In your copy, leave out the pictures and output only the lines from the one holding "You are a GUI" through the end of the data below, exactly.

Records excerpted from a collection
- - - - - - -

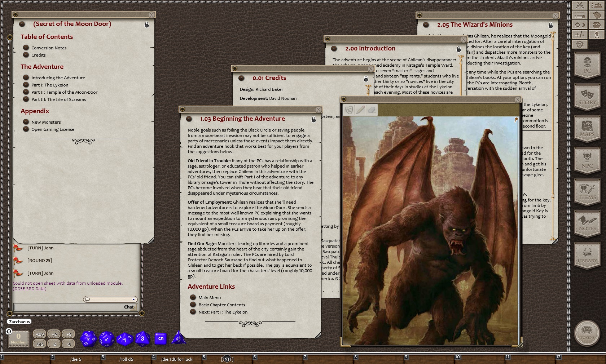Image resolution: width=606 pixels, height=364 pixels.
Task: Open the chat mode dropdown arrow
Action: click(x=133, y=299)
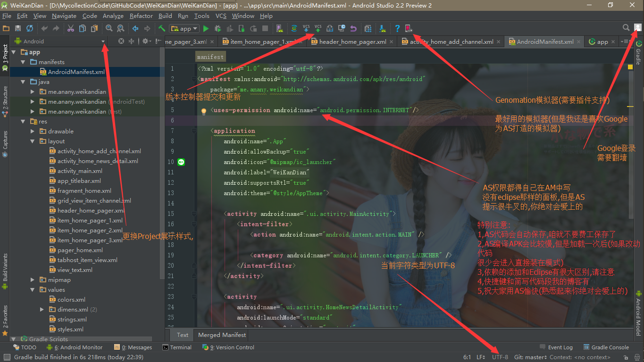Open the app run configuration dropdown

(185, 29)
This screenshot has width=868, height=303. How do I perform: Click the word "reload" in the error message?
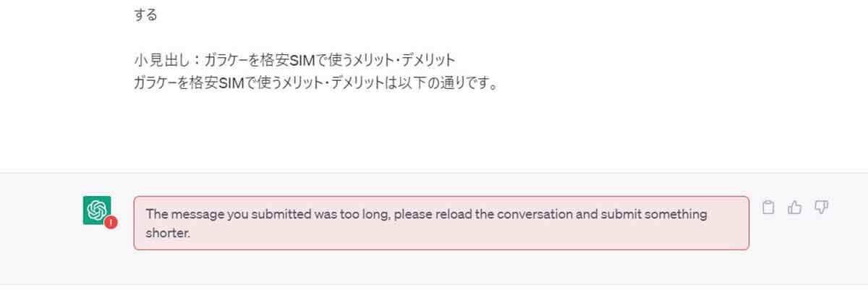[x=448, y=215]
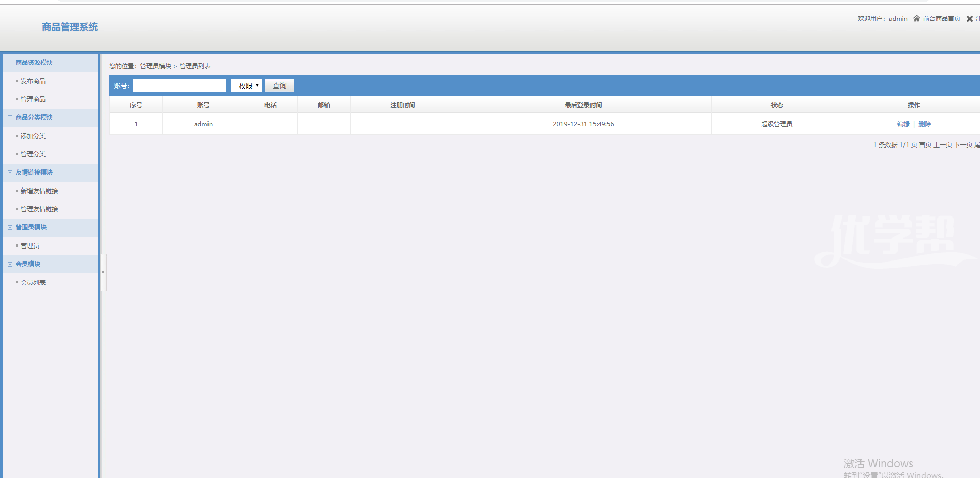Open 会员列表 menu item
The width and height of the screenshot is (980, 478).
click(33, 283)
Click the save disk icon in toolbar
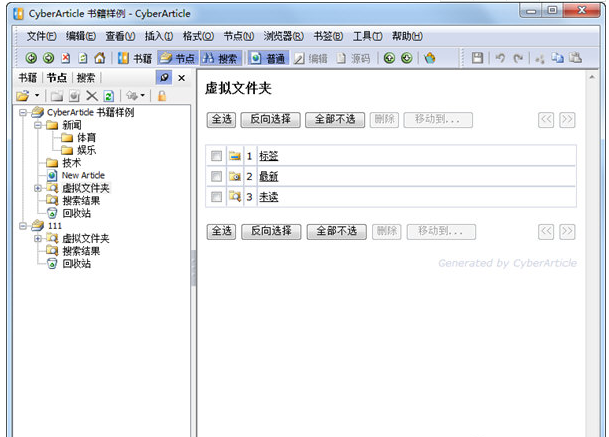Image resolution: width=609 pixels, height=437 pixels. tap(478, 58)
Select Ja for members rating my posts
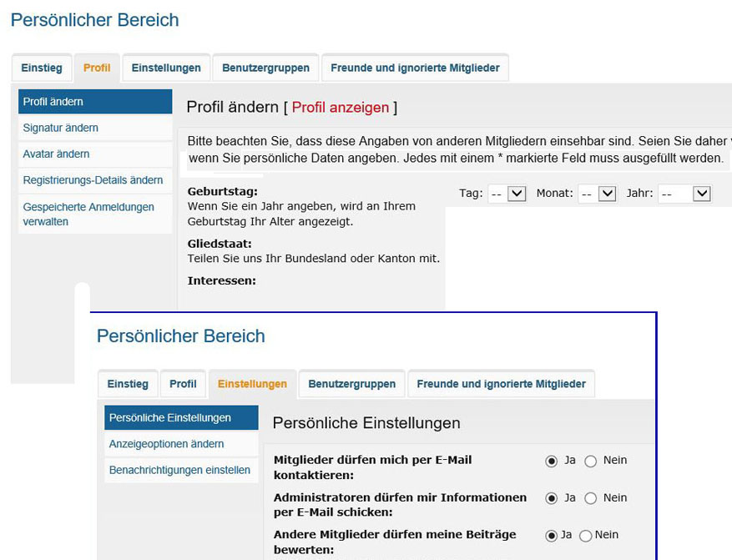Viewport: 732px width, 560px height. coord(551,536)
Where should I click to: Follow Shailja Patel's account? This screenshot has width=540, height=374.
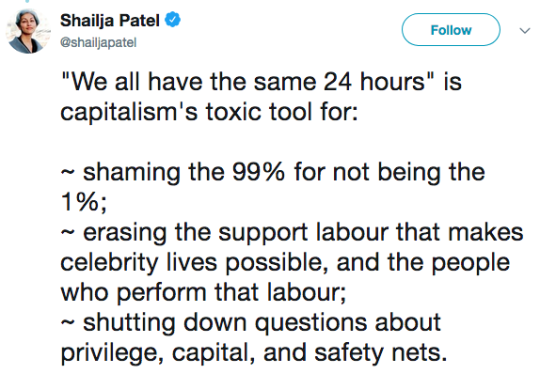tap(450, 30)
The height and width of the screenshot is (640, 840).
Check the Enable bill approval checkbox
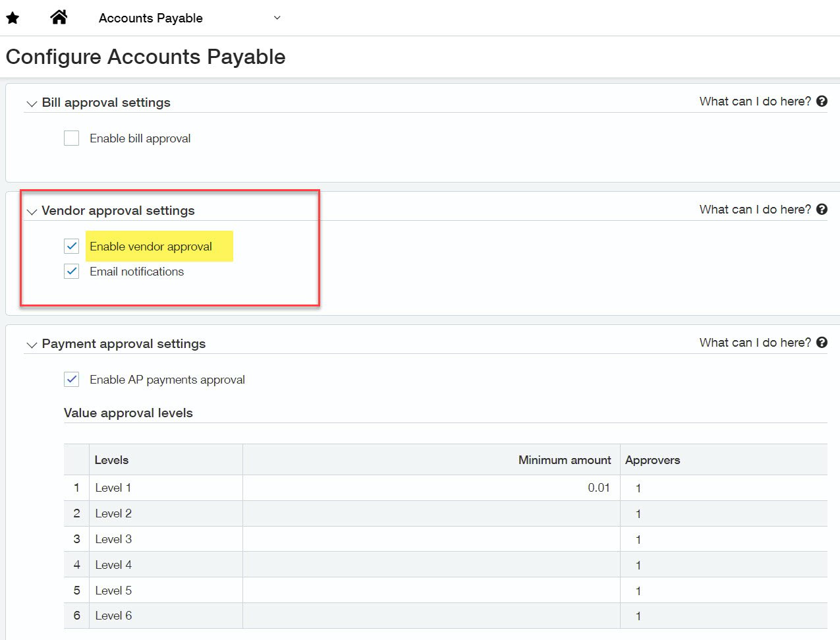click(x=71, y=138)
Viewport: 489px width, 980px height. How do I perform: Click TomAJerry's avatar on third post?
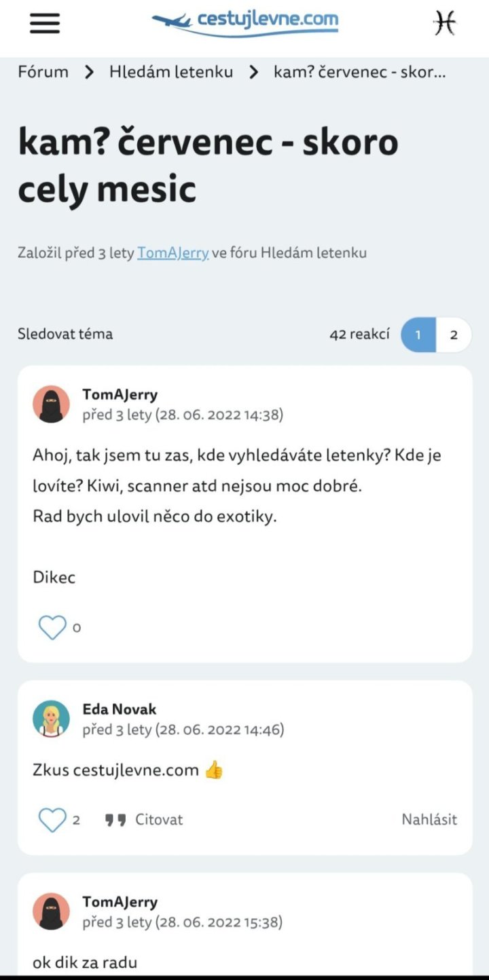(x=51, y=911)
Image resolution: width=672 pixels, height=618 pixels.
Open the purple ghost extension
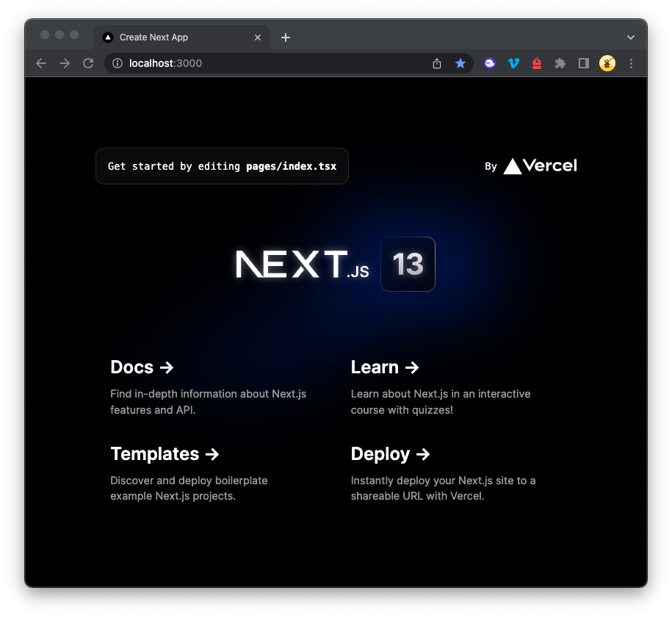click(490, 64)
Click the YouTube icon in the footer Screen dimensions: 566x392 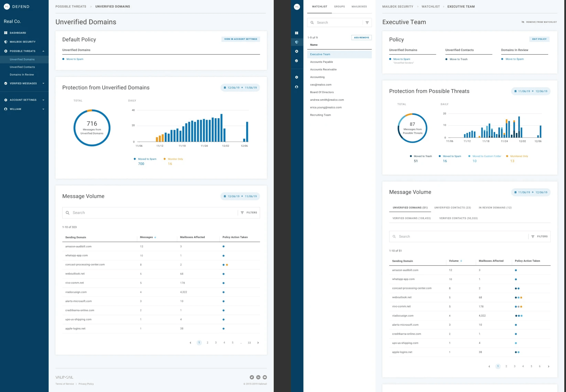tap(265, 377)
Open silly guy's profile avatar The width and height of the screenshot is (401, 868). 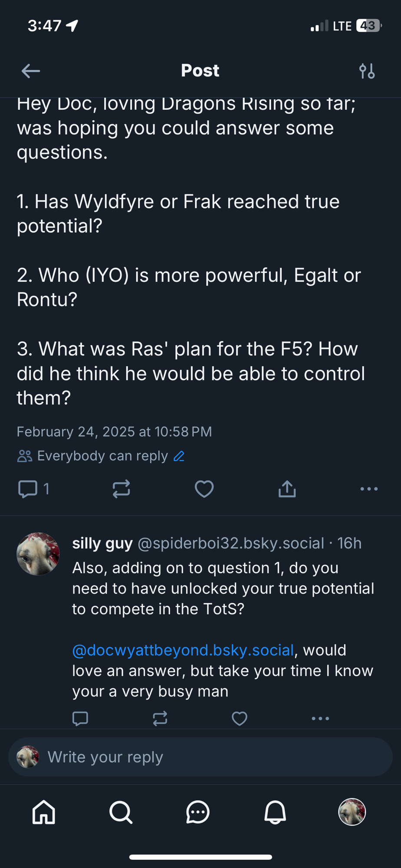click(x=38, y=554)

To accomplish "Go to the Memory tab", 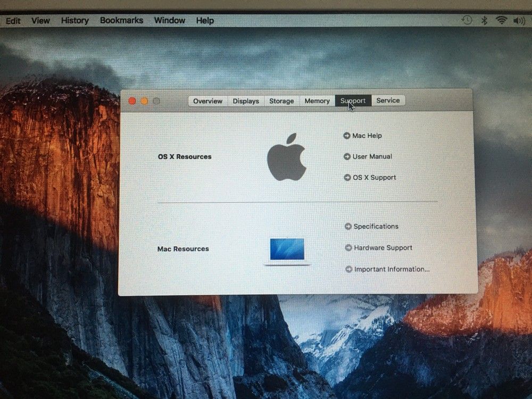I will tap(317, 101).
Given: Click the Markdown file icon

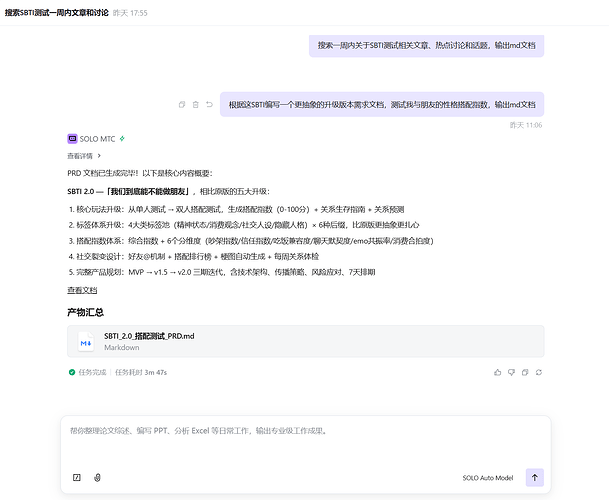Looking at the screenshot, I should [x=86, y=342].
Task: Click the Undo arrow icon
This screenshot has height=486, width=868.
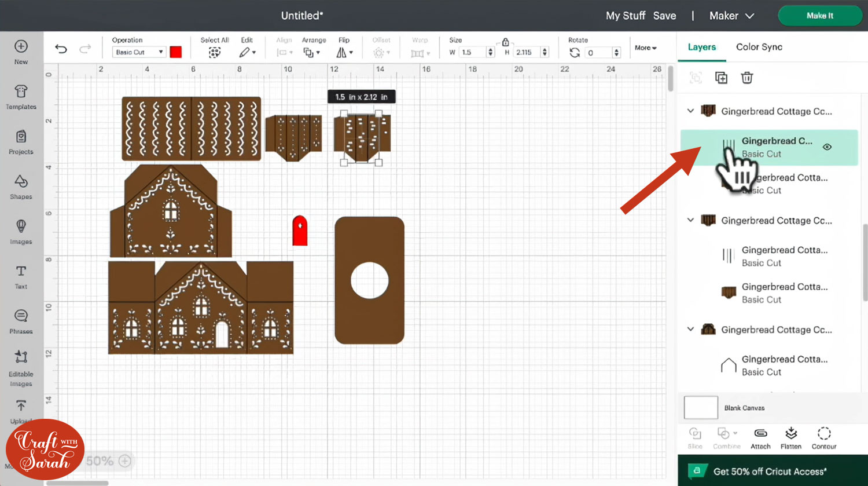Action: point(61,49)
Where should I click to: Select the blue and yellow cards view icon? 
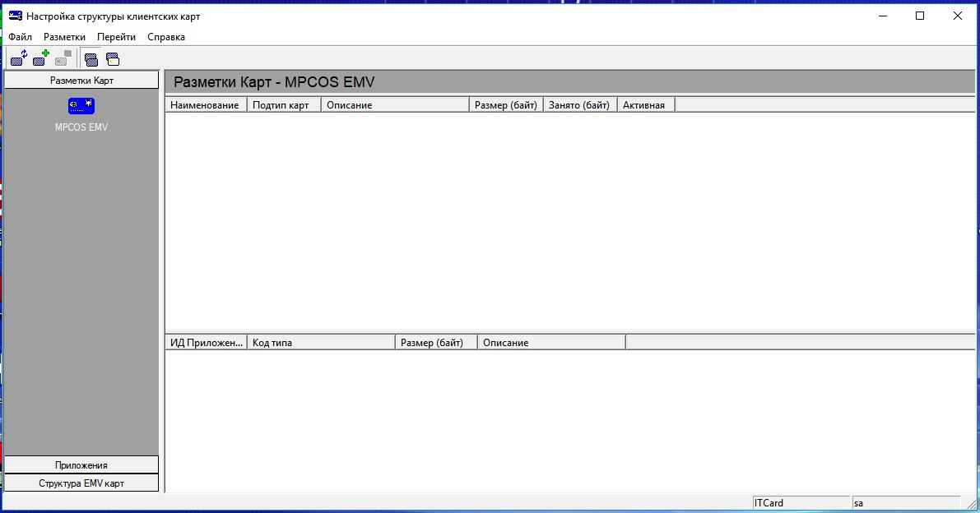point(113,59)

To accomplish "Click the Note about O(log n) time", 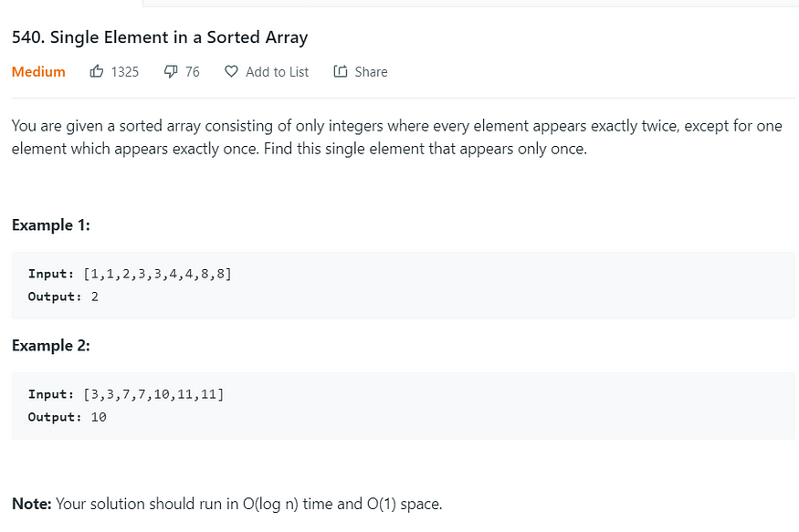I will coord(227,504).

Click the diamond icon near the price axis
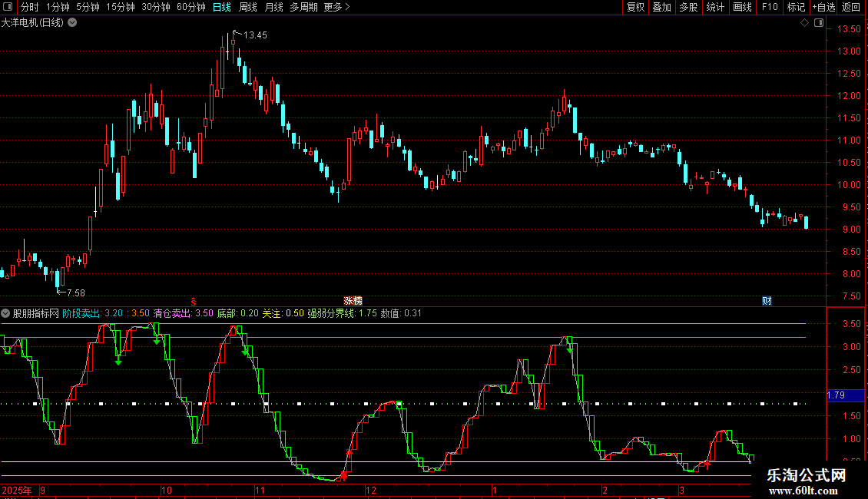(804, 24)
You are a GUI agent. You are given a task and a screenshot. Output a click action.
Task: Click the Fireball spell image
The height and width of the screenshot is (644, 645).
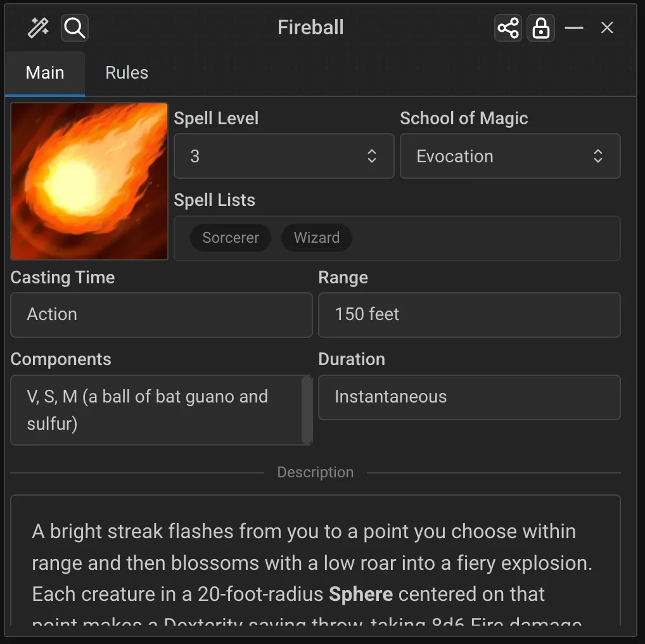[x=89, y=181]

- - - - - - -

> TASK RESPONSE:
You are a GUI agent. You are given a task and a screenshot. Output a click action.
Task: Click the Fireball spell image
The height and width of the screenshot is (644, 645).
[x=89, y=181]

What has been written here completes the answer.